_GOAL OF THE EXERCISE_
The records below are to be copied exactly, with their pictures left out.

Saved data entries
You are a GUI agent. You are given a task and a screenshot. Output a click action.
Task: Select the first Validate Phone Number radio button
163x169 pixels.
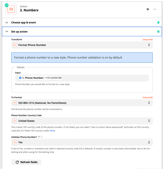39,137
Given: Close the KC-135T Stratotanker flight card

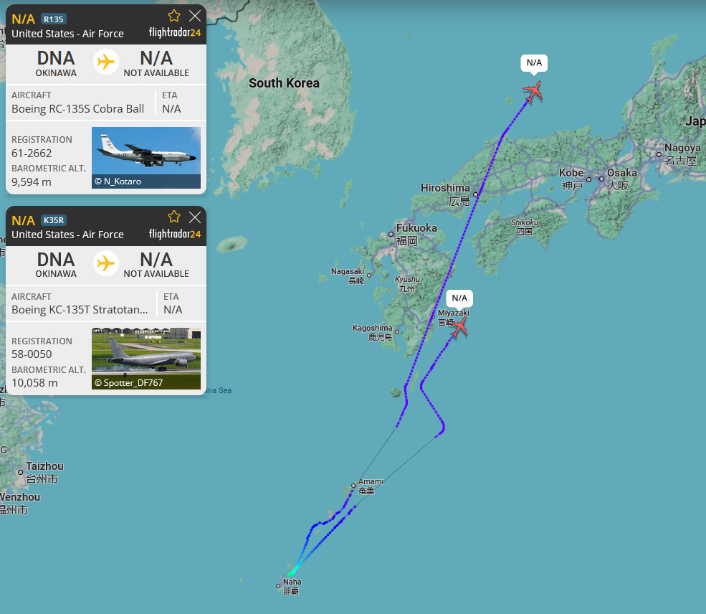Looking at the screenshot, I should coord(195,217).
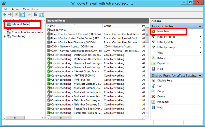Toggle the Show/Hide Console Tree button
Screen dimensions: 205x127
[22, 14]
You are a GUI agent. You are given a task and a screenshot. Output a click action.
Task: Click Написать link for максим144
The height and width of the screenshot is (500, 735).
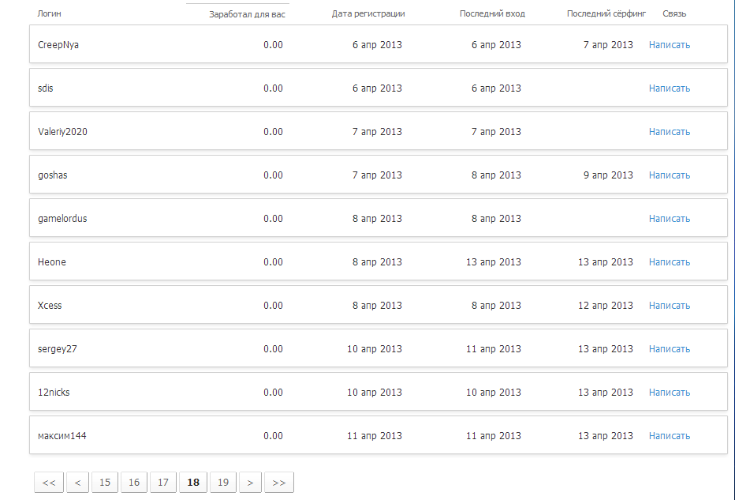point(670,435)
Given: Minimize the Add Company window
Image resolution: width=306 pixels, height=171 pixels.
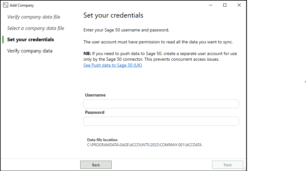Looking at the screenshot, I should pos(210,5).
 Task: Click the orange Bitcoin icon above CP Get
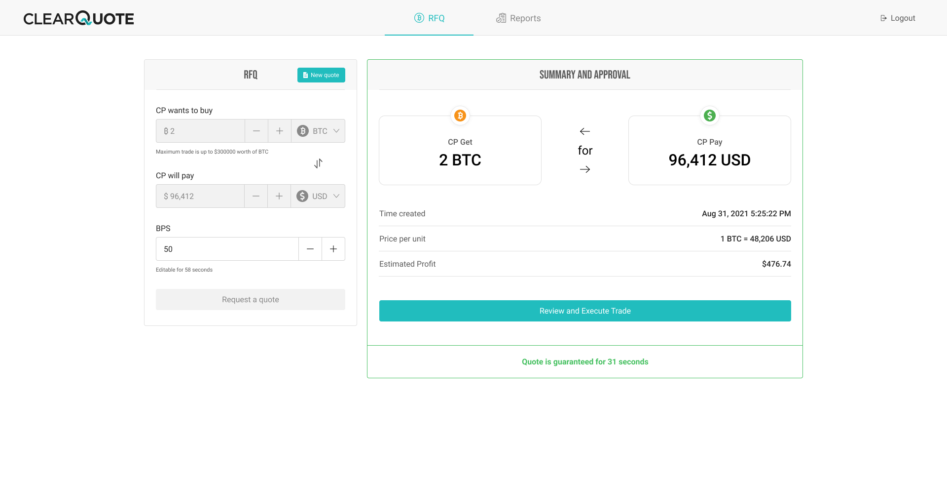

_RESPONSE TO THE TASK_
You are a GUI agent. You are given a task and a screenshot. Output a click action.
Task: Select the first Validate Phone Number radio button
163x169 pixels.
39,137
Given: Close the KC-135T Stratotanker flight card

Looking at the screenshot, I should coord(195,217).
Toggle the Show/Hide Console Tree button
Screen dimensions: 205x127
[22, 14]
You are a GUI agent. You are given a task and a screenshot. Output a click action.
Task: Click Написать link for максим144
The height and width of the screenshot is (500, 735).
point(670,435)
Given: Minimize the Add Company window
Image resolution: width=306 pixels, height=171 pixels.
Looking at the screenshot, I should pos(210,5).
 Task: Click the orange Bitcoin icon above CP Get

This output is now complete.